Rodrigo Jordan | 29.04.2025

Escrito por Rodrigo Jordan
Me enteré de la muerte de Eduardo Galeano en el bus, camino a la universidad. Con la cabeza apoyada en la ventana, muerto de sueño. Lunes 13 de abril de 2015. La noticia me impactó, como un golpe seco en medio de la espina dorsal. Una sensación de vacío me tomó por asalto. Galeano fue uno de los escritores que más me había marcado durante mi adolescencia tardía, cuya obra influyó sobremanera en mi militancia ideológica.
Descendí raudo del bus y corrí hacia el tercer piso de la biblioteca. Era mi último semestre. Eran mis últimos días en esa suerte de refugio, inventado para soportar los ataques de ansiedad, que en ese entonces hacían insoportable el mundo de afuera. Tomé todos los libros suyos que encontré y los desplegué sobre una carpeta. Quería escribir sobre todos ellos, pero se me caían las palabras y el tiempo y el deseo y el entusiasmo. Había leído casi todos, pero comencé a releer dos que me habían revolcado el corazón: Días y noches de amor y guerra, y El libro de los abrazos.
En el primero encontré un Galeano comprometido con las secuelas de las infames dictaduras militares latinoamericanas. Oí la voz de los torturados, los desaparecidos y los exiliados: sus agonías y desencantos. Trazó una estética del dolor y habilitó un diálogo con quienes aún esperan —con resignación o desesperación— encontrarse con lo arrebatado. Es la memoria de los susurros, de las voces jamás habladas.
Capturé una foto de una de las páginas. Diez años después, el almacenamiento del celular me la recuerda. Hay un extracto que dice «la memoria guardará de mí lo que valga la pena, la memoria sabe de mí más que yo y ella no pierde lo que merece ser salvado».
En El libro de los abrazos contó que un hombre del pueblo de Neguá (Colombia) subió al cielo y que a la vuelta narró que vio desde arriba la vida humana, dijo que somos como un mar de fueguitos. Y Galeano agregó que cada persona brilla con luz propia entre todas las demás, y que no hay dos fuegos iguales, pues los hay grandes y chicos y de todos los colores. Que hay gente de fuego sereno, que ni se entera del viento, y gente de fuego loco, que llena el aire de chispas.

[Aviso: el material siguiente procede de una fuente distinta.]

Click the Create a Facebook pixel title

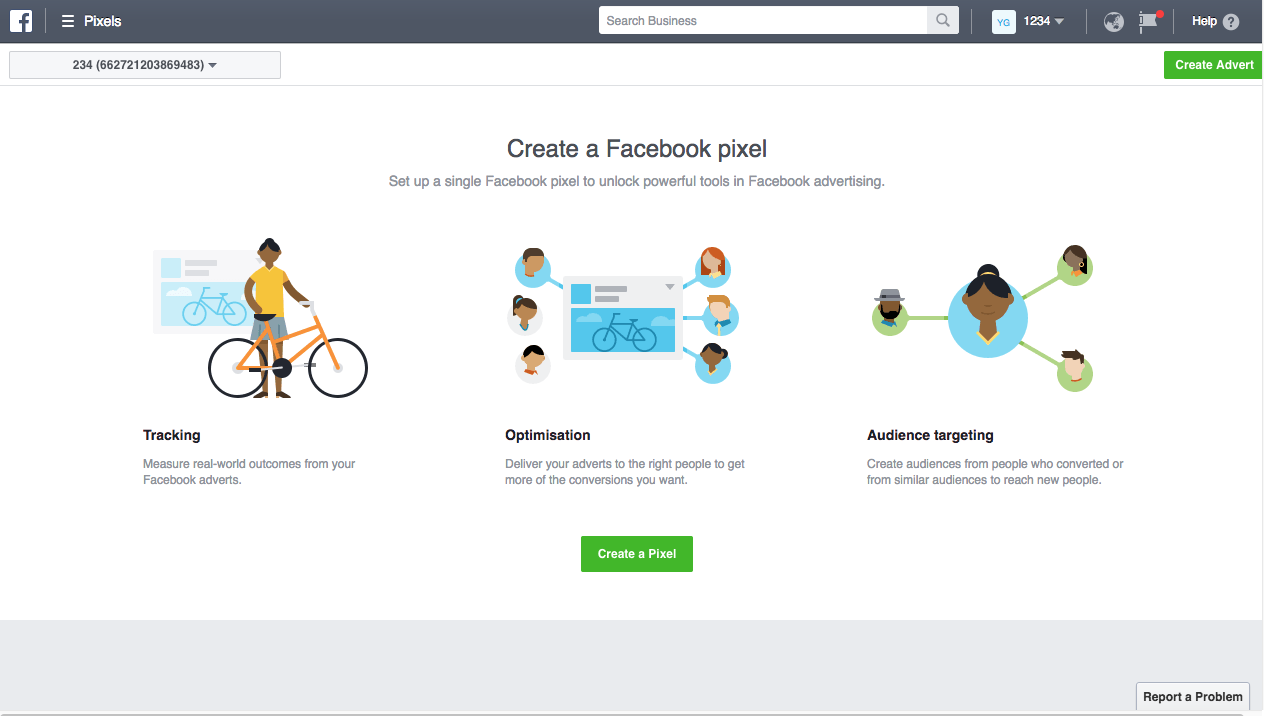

Y que algunos no alumbran ni queman y que otros arden la vida con tantas ganas que no se puede mirarlos sin parpadear, y que quien se acerca, se enciende.
Como cuando le entregué a Ella esa historia pequeñita. La leyó y no me olvido de aquella risa tan dulce. Sus ojos iluminaron aquel mediodía gris. Advertí en ellos que algo de ese lenguaje se le escapaba, y yo ya no podría devolvérselo, pues me iría pronto y tenía la intuición de que no la volvería a ver más. Y Galeano tuvo razón, porque Ella era única entre ese mar de fueguitos, brillaba con luz propia, era uno de los más grandes, de esos que contienen todos los colores, y de los que arden la vida con tantas ganas que no se puede mirarlos sin parpadear, y recuerdo que, cuando me acerqué a Ella aún más, y le tomé la mano, me encendí.